One aspect which I have been keeping an eye on is the ability of employers to re-employ employees who have stopped working for the employer and then to place them on furlough.
The thinking has presumably been to open the scheme to those employees who were made redundant on the introduction of the UK's "lockdown" and before the furlough scheme being announced on 20 March (perhaps also employees who have resigned and whose new jobs have fallen through).
The initial guidance essentially said that if an employee had been on the payroll on 28 February and had stopped working for the employer, the employer could re-employ them and furlough them.
The guidance was subsequently narrowed, so that the employee must not just have been on the payroll on 28 February, but must have stopped working for the employer prior to 19 March.
Happily, the guidance was updated again on 23 April (and possibly again by the time you read this).
The latest iteration of the guidance seems to take us back to the initial position, with no requirement that the employee had stopped working for the employer prior to 19 March.
This is a narrow point, not applicable to most employees or employers.

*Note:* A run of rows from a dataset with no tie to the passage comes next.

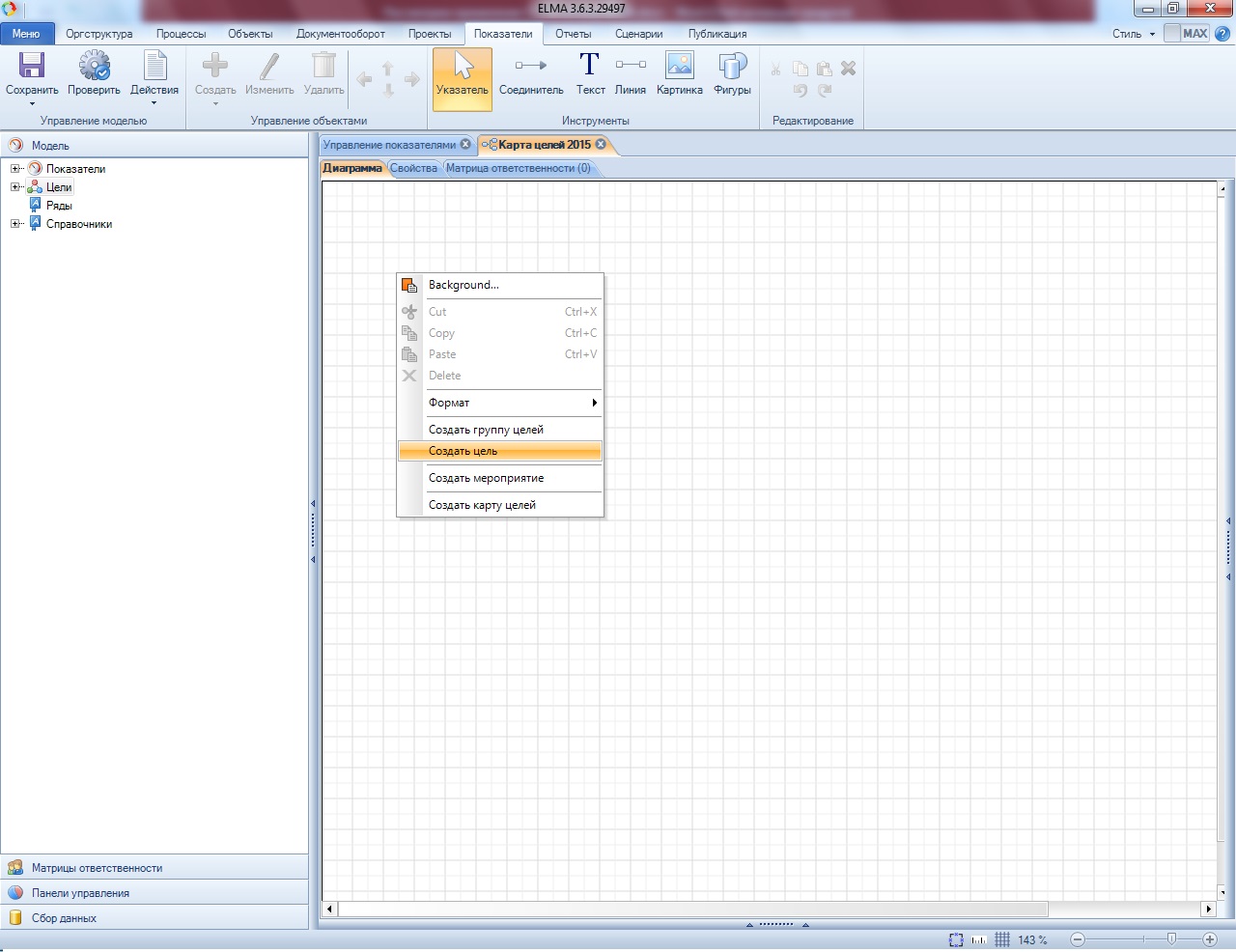Viewport: 1236px width, 952px height.
Task: Click the Save (Сохранить) icon
Action: click(x=32, y=66)
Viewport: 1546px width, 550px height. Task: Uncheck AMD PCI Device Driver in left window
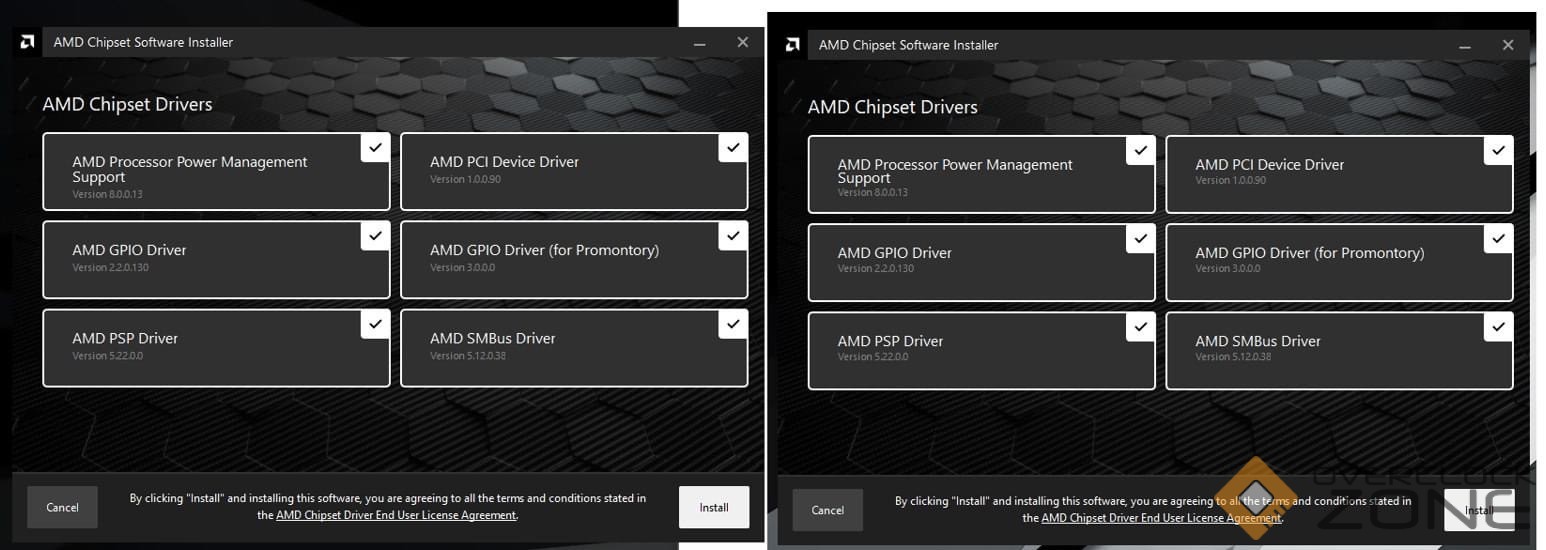(x=732, y=148)
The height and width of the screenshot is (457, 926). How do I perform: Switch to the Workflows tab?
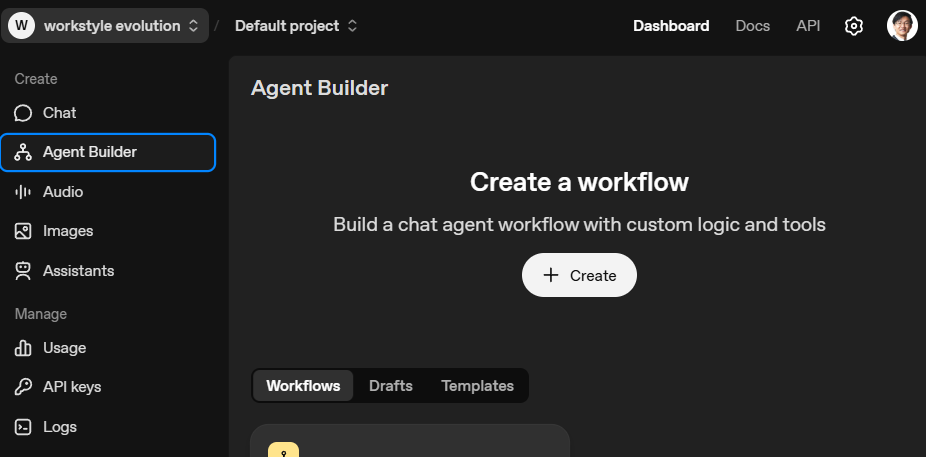[303, 386]
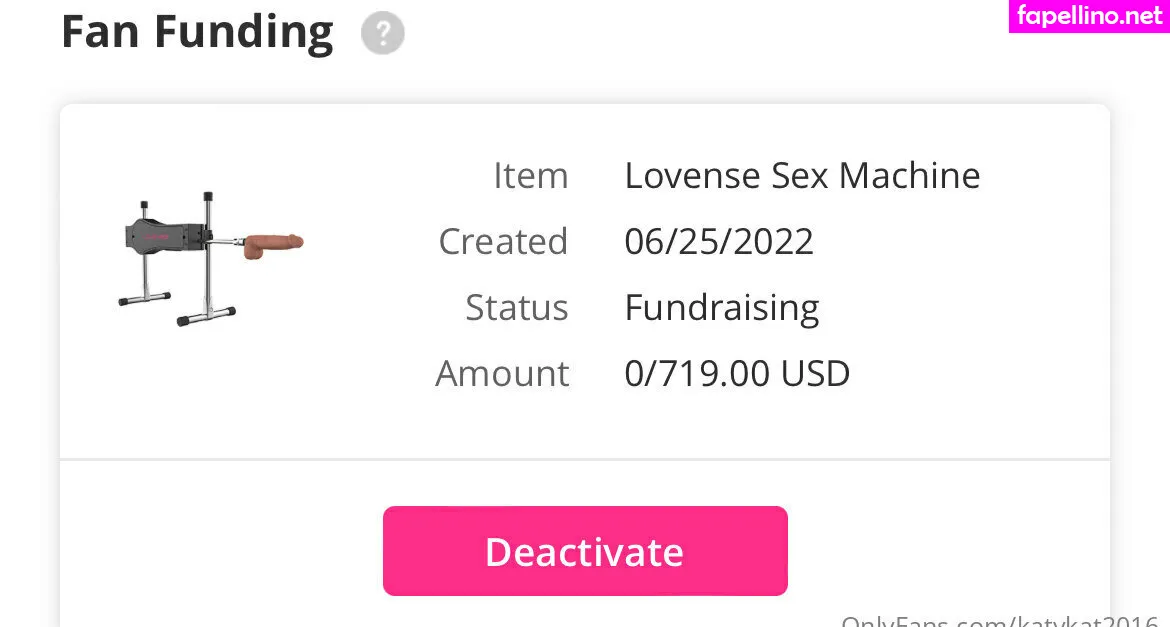This screenshot has width=1170, height=627.
Task: Select the 06/25/2022 creation date
Action: (719, 242)
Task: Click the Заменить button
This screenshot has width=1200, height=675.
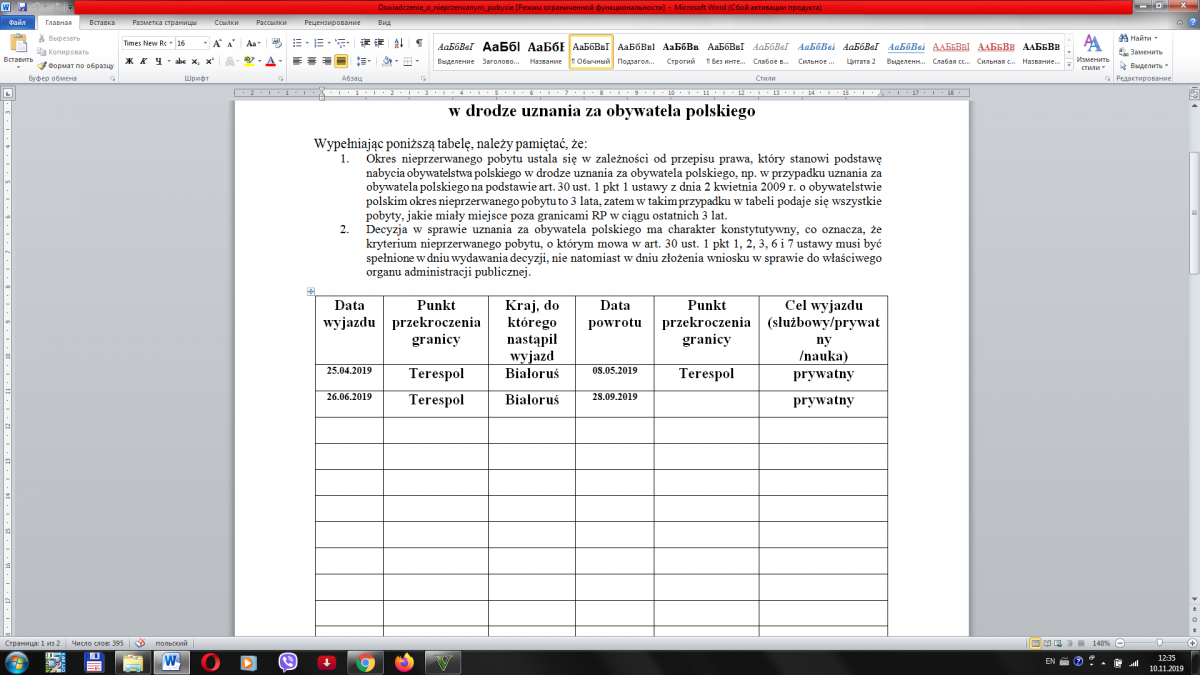Action: pos(1145,51)
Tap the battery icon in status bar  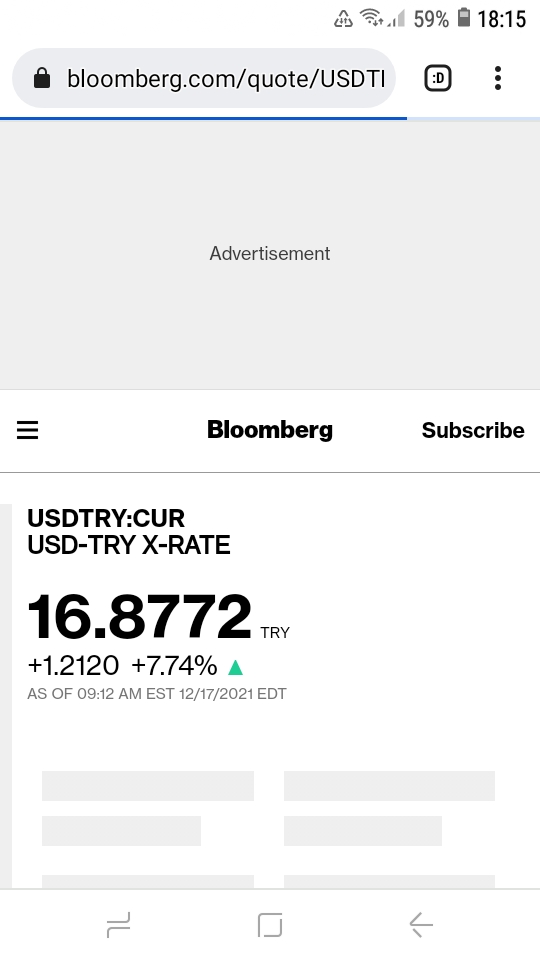click(464, 18)
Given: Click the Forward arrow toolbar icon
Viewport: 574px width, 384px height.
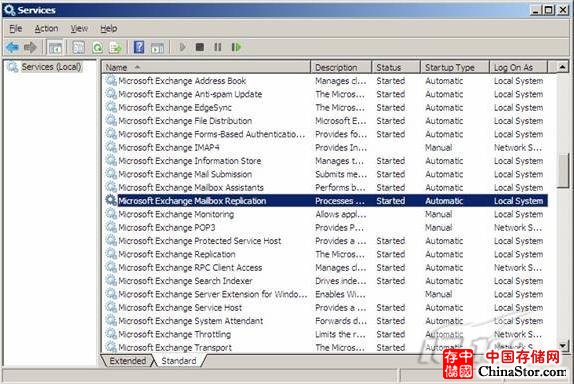Looking at the screenshot, I should point(30,47).
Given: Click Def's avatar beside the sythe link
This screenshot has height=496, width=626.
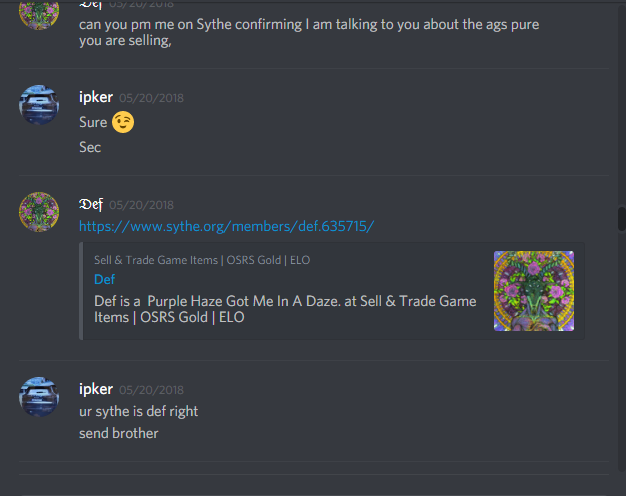Looking at the screenshot, I should click(39, 212).

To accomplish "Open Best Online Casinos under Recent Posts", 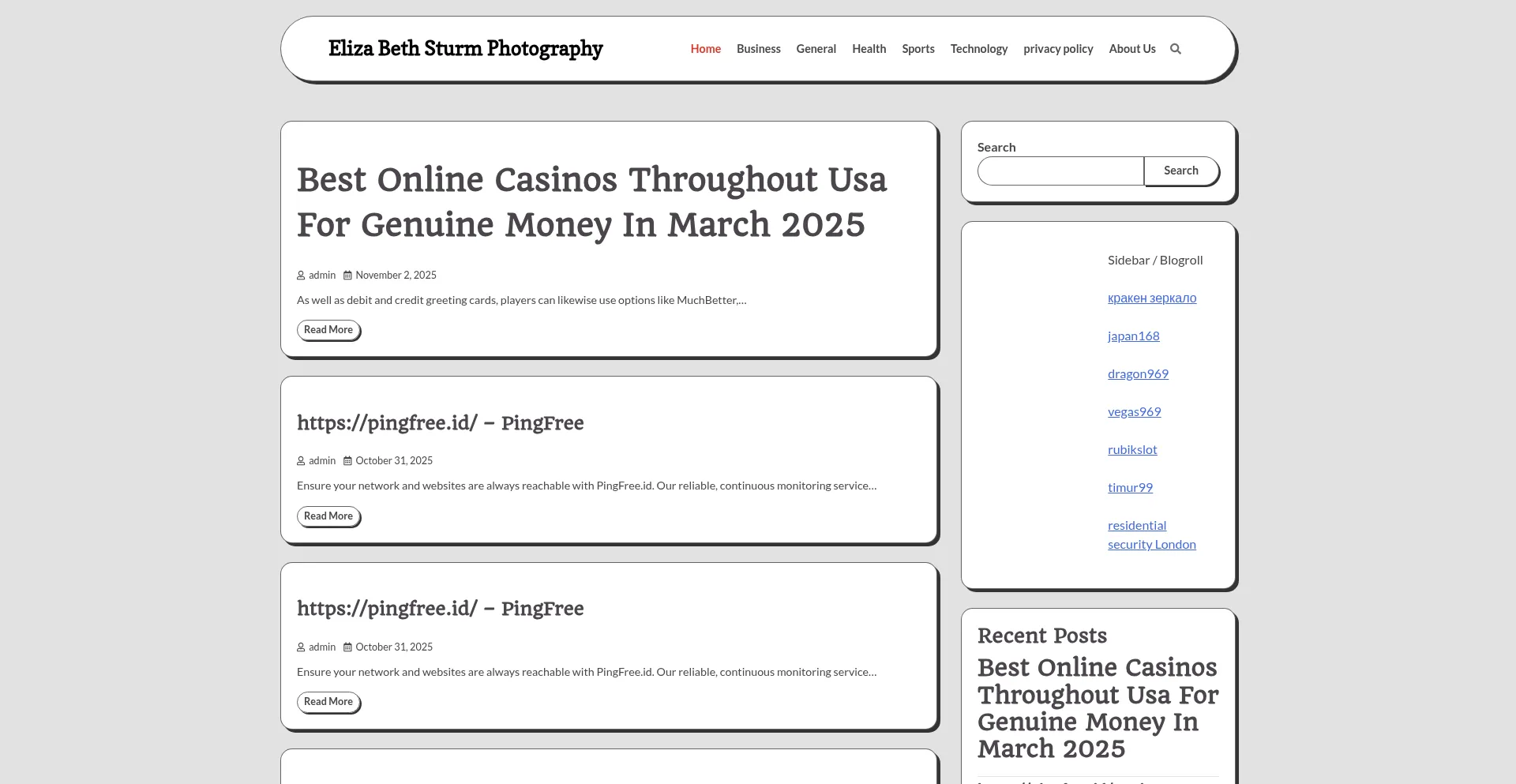I will [1097, 707].
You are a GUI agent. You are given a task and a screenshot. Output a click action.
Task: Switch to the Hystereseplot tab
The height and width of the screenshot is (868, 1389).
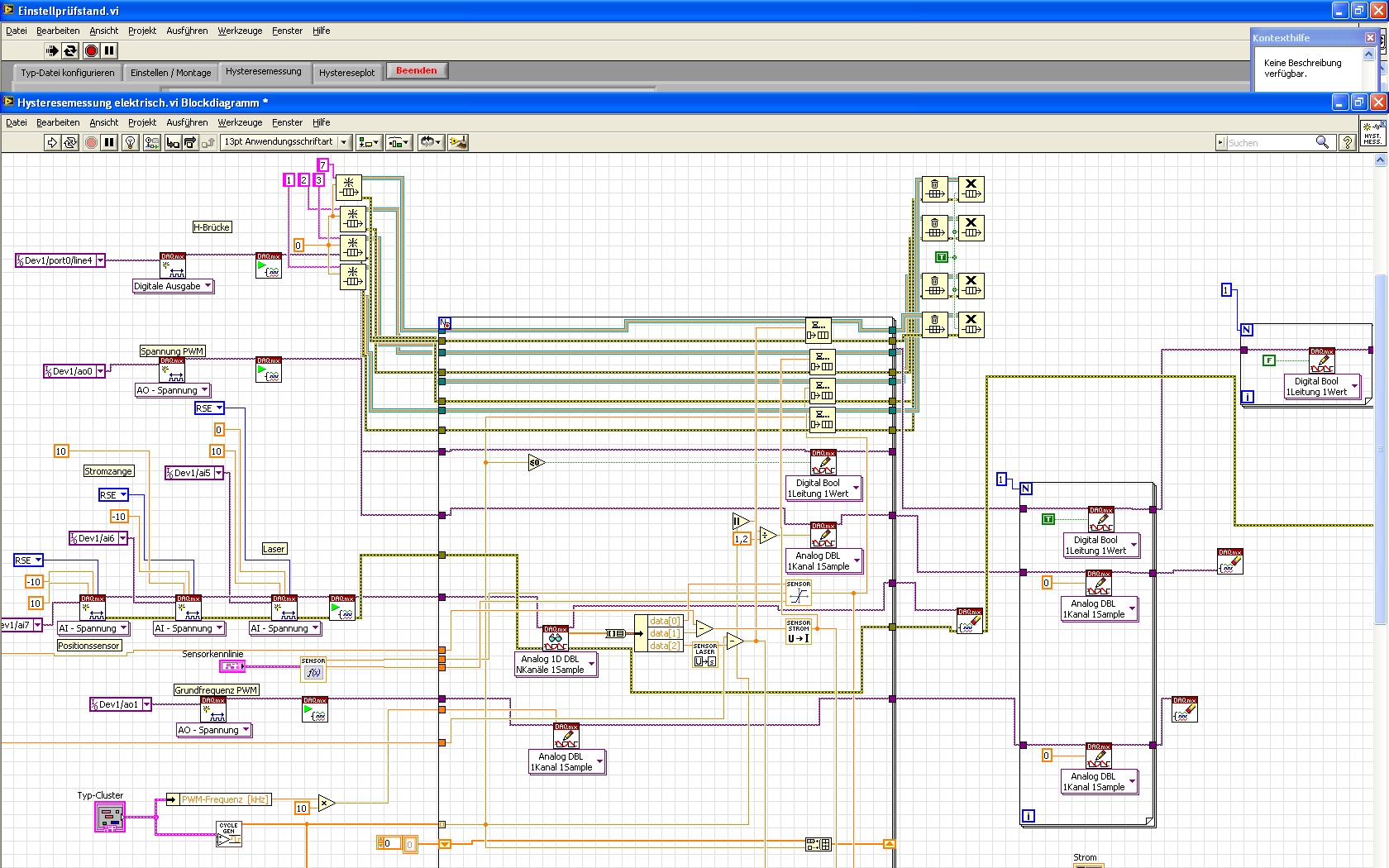coord(346,73)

It is, however, a worrying reminder to employers (and nervous employment lawyers), that in these strange times, uncomfortable reliance is necessarily being placed on guidance rather than that all comforting "law".
If you made employees redundant, or they stopped working for you on or after 28 February 2020, you can re-employ them, put them on furlough and claim for their wages from the date on which you furloughed them, even if you do not re-employ them until after 19 March 2020.